◆ TEXTE SOURCE ◆
Cette nuit, les unités d’élite ont participé à un exercice anti-terroriste grandeur nature gare Montparnasse

Organisé dans la nuit de mardi à mercredi dans la gare Montparnasse à Paris, cet exercice anti-terroriste visait à enterrer des tensions et incompréhensions entre ces trois brigades d’élite, qui ont chacune des pratiques et une histoire bien...
Photo via Ministère de l'Intérieur / DICOM/ Y. Malenfer

En plein milieu de cette nuit de mardi à mercredi, 9 policiers d'élite jouant le rôle de terroristes ont pénétré armes à la main, ceintures d'explosifs pour certains, dans la gare centrale de Montparnasse, à Paris. Ils jouent le scénario d'un exercice hors-norme, dont certains détails rappellent l'attaque avortée d'un train Thalys et l'attaque de la salle de concert du Bataclan.

Bloc de données:
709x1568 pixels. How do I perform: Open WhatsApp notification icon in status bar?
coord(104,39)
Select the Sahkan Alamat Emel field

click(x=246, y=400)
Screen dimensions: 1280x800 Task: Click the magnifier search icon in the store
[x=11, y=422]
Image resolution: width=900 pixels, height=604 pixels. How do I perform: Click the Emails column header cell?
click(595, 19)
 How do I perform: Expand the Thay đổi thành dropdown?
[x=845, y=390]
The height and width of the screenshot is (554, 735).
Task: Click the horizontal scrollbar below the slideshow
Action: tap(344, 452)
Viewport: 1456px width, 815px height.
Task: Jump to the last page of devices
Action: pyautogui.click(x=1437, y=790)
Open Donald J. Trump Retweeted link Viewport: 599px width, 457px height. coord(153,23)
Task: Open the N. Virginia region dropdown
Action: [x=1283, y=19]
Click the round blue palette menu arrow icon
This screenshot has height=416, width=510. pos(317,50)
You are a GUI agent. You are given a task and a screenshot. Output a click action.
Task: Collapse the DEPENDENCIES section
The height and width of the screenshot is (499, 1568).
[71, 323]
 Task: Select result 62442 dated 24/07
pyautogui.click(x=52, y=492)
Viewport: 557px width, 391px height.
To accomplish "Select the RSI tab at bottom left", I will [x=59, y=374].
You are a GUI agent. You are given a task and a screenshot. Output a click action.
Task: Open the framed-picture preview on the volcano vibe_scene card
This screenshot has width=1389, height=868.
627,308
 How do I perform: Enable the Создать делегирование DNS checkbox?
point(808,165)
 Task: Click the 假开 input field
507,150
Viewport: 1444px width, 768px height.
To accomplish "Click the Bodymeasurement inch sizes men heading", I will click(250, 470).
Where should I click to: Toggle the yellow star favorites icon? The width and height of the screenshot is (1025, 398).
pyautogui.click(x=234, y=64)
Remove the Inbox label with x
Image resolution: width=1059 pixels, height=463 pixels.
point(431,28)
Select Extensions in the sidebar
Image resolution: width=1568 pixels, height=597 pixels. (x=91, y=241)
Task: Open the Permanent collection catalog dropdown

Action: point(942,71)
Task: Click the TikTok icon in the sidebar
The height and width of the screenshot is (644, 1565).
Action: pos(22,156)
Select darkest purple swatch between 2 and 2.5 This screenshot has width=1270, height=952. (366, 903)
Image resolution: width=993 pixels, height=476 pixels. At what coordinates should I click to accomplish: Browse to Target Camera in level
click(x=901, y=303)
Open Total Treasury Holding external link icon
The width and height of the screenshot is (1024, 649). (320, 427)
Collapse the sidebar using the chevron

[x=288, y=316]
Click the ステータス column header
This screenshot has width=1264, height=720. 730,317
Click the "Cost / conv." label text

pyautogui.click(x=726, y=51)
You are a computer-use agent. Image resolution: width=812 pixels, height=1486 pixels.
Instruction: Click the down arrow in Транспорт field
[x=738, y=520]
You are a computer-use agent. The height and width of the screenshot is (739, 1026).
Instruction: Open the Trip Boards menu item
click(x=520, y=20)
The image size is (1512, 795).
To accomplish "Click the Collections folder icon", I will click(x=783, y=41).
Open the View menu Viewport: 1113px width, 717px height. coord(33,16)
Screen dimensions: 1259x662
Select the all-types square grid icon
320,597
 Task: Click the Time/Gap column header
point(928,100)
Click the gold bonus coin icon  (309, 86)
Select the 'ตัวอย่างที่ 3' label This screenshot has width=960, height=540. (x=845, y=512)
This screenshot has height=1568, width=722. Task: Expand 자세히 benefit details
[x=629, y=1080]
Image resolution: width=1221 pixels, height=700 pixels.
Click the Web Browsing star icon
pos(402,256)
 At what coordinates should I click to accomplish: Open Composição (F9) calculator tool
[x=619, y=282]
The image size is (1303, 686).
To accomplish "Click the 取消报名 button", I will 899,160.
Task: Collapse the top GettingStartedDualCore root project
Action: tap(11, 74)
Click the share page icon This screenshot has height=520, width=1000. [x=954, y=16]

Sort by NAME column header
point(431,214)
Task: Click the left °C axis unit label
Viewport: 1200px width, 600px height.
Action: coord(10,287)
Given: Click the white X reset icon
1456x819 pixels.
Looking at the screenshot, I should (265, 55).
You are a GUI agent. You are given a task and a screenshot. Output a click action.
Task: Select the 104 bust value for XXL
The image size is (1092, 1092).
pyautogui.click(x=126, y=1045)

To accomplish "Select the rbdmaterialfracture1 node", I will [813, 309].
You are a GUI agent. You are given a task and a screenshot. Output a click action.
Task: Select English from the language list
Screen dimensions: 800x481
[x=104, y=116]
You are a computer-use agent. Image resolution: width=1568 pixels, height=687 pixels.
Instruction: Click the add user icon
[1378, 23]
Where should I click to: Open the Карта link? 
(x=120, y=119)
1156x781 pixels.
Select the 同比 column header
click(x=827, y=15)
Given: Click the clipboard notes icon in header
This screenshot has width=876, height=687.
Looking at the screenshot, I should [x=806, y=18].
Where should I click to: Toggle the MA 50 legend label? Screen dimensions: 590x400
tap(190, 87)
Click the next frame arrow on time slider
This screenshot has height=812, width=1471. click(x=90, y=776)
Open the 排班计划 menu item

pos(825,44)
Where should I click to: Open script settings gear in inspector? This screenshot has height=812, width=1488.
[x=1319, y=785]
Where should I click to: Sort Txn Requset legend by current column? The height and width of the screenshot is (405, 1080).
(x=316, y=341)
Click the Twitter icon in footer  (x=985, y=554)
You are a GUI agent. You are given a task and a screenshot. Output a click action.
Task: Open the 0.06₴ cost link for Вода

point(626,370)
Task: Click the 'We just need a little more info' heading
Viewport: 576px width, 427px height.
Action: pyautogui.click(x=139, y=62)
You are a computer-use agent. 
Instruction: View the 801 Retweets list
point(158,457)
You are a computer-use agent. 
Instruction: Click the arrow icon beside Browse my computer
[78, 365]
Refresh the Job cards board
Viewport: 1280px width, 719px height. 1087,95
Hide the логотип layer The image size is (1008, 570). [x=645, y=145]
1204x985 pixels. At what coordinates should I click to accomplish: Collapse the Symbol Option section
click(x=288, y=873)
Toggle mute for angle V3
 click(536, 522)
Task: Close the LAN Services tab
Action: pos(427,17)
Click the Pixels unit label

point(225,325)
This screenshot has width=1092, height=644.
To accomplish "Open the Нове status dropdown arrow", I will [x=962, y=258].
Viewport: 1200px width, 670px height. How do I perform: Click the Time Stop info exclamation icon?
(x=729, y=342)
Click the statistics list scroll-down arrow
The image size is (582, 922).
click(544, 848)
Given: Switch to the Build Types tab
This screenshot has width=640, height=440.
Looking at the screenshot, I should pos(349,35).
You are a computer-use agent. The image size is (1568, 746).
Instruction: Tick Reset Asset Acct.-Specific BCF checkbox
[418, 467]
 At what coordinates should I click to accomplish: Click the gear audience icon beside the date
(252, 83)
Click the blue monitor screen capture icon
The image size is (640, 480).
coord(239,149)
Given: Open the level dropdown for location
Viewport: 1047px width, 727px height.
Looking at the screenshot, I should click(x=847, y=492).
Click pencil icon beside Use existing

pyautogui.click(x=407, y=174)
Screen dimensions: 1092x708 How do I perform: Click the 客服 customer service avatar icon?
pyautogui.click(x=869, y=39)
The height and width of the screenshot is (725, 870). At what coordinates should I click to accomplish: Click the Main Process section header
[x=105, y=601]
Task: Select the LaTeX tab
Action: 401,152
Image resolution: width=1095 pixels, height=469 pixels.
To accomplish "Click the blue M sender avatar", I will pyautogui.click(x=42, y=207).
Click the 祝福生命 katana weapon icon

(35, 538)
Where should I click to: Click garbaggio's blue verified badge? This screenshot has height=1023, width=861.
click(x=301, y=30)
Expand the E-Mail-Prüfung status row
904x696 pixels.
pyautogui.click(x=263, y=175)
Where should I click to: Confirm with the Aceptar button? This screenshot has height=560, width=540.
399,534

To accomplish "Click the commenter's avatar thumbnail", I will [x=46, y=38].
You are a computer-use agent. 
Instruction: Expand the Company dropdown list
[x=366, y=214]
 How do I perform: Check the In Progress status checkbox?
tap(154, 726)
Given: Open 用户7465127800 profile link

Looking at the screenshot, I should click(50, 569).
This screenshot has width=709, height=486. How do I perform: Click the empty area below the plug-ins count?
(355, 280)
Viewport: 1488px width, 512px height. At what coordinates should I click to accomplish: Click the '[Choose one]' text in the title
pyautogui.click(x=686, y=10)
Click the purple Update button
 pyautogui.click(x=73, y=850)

◆ EXERCICES ◆
A - Les affirmations suivantes concordent-elles avec l'article sur l'exercice de la gare Montparnasse ? (i) L'exercice s'est déroulé dans la nuit de mardi à mercredi. (ii) Douze policiers tenaient le rôle des terroristes. (iii) Chaque faux terroriste portait une ceinture d'explosifs. Répondez par oui ou par non en citant à chaque fois les mots décisifs de l'article.
B - Relevez tous les lieux désignés par un nom propre dans l'article sur l'exercice de la gare Montparnasse.
C - Rédigez la suite de l'article sur l'exercice de la gare Montparnasse, en reprenant après sa dernière phrase.

◆ CORRIGÉ DES EXERCICES ◆
A -
(i) Oui : « Organisé dans la nuit de mardi à mercredi dans la gare Montparnasse à Paris ».
(ii) Non : « 9 policiers d'élite jouant le rôle de terroristes ».
(iii) Non : « ceintures d'explosifs pour certains ».

B -
- la gare Montparnasse
- Paris
- la salle de concert du Bataclan

C -
Les faux terroristes se sont scindés en plusieurs équipes, après avoir fait feu sur la foule, jouée par quelques figurants, des élèves policiers. Comme le soir du 13 novembre 2015 au Bataclan, c'est une unité de police qui arrive en premier rapidement et qui fait feu pour abattre un terroriste situé dans l'entrée de la gare, alors que deux autres prennent des otages dans une salle. Le reste des assaillants a pris possession de wagons de train dans lesquels se trouvent également des otages.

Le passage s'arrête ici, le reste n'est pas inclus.